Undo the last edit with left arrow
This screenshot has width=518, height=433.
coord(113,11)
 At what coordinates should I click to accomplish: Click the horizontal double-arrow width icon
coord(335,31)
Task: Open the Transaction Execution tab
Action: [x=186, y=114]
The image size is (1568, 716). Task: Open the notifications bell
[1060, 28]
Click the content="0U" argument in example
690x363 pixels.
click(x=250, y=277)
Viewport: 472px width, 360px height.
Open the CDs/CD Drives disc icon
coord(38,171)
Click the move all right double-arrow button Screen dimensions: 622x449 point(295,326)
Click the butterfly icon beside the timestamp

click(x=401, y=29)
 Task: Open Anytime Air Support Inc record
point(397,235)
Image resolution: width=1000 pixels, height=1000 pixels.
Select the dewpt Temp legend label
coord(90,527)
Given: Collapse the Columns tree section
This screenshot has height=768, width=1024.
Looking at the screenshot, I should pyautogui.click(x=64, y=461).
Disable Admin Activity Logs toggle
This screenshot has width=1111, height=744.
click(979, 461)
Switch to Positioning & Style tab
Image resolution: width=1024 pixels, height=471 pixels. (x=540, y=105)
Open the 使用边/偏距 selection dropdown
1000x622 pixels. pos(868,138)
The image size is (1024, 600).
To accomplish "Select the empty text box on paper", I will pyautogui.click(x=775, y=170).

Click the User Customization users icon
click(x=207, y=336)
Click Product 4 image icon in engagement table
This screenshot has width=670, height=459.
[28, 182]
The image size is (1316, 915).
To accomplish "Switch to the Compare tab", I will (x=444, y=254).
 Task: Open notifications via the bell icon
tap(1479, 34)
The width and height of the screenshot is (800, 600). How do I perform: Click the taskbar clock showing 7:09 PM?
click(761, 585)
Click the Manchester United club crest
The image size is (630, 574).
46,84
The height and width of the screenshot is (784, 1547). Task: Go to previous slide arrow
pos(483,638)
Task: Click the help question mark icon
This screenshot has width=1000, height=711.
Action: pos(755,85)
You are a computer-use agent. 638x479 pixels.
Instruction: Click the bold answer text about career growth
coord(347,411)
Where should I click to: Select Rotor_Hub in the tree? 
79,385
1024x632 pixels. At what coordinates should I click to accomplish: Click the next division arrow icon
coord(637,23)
-----
### [What you have to do]
From the line holding "The image size is (630, 574)." to the last line of the entries above, restate each line exactly; include both ends and omit everything else.

### [Output for this exercise]
The image size is (630, 574).
46,84
The height and width of the screenshot is (784, 1547). Task: Go to previous slide arrow
pos(483,638)
Task: Click the help question mark icon
This screenshot has width=1000, height=711.
Action: pos(755,85)
You are a computer-use agent. 638x479 pixels.
Instruction: Click the bold answer text about career growth
coord(347,411)
Where should I click to: Select Rotor_Hub in the tree? 
79,385
1024x632 pixels. At what coordinates should I click to accomplish: Click the next division arrow icon
coord(637,23)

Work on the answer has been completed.